Dans un niveau que nul ne saurait désormais reconnaître est assis un vagabond. Il se repose sur un banc, situé sous un lampadaire, entouré par le vide qui, lentement mais sûrement, se rapproche. Le vagabond sait qu'il n'en a plus pour longtemps. Il a essayé maintes et maintes fois de noclipper à travers tous les recoins du peu d'espace restant et de toutes les manières possibles, sans succès.
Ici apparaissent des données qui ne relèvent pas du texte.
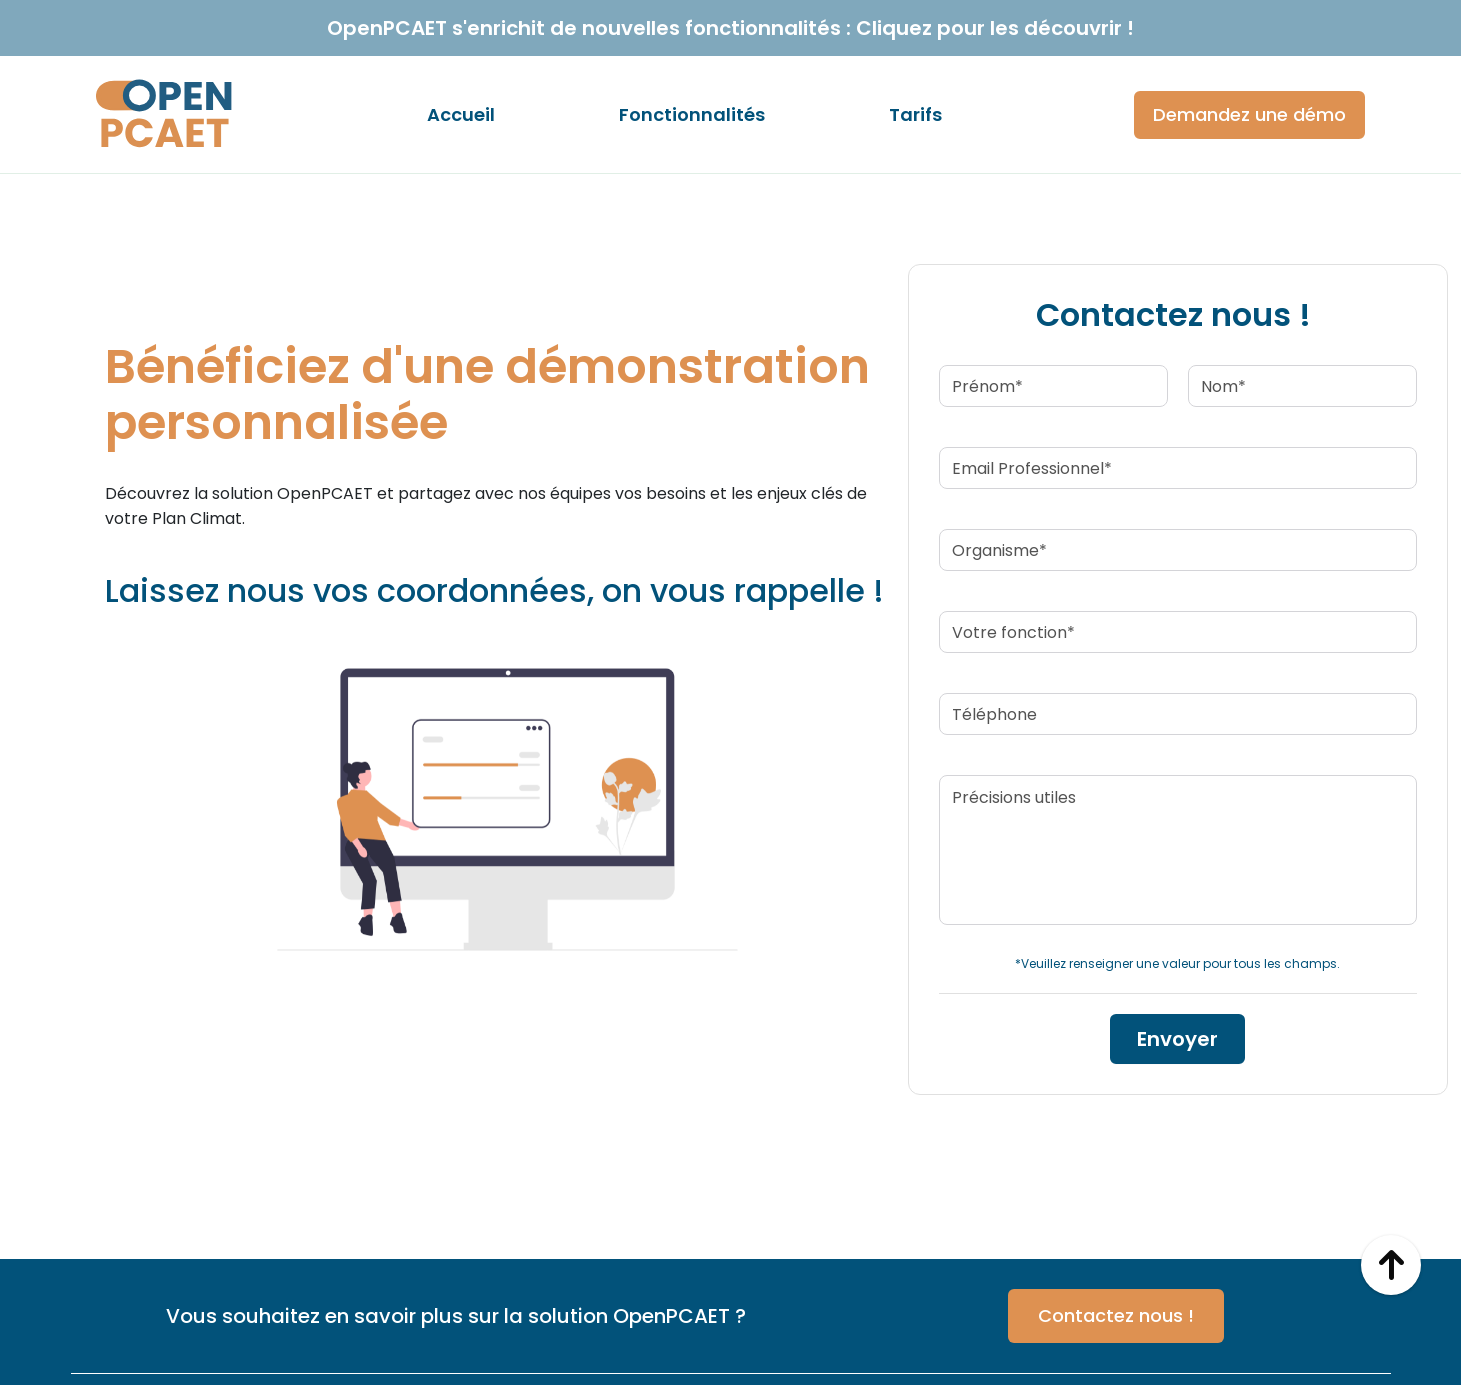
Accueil (461, 114)
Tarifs (915, 114)
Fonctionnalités (692, 114)
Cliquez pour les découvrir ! (995, 28)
Quand il regarde à l'horizon, il ne voit que le vide infini qui recouvre tout, et qui s'étend sans cesse. Il n'a pas pu s'empêcher au long de cette longue agonie de lorgner une quelconque once de lumière salvatrice, en vain. Dans son désespoir, il a jeté toutes sortes d'objets qu'il avait sur lui sur la masse noire dans l'espoir de la repousser, mais en vain. Alors il attend, sur ce banc, sous ce lampadaire, que le vide qui a absorbé les dernières gouttes d'espoir qui restaient en lui vienne le prendre, comme tant d'autres auparavant.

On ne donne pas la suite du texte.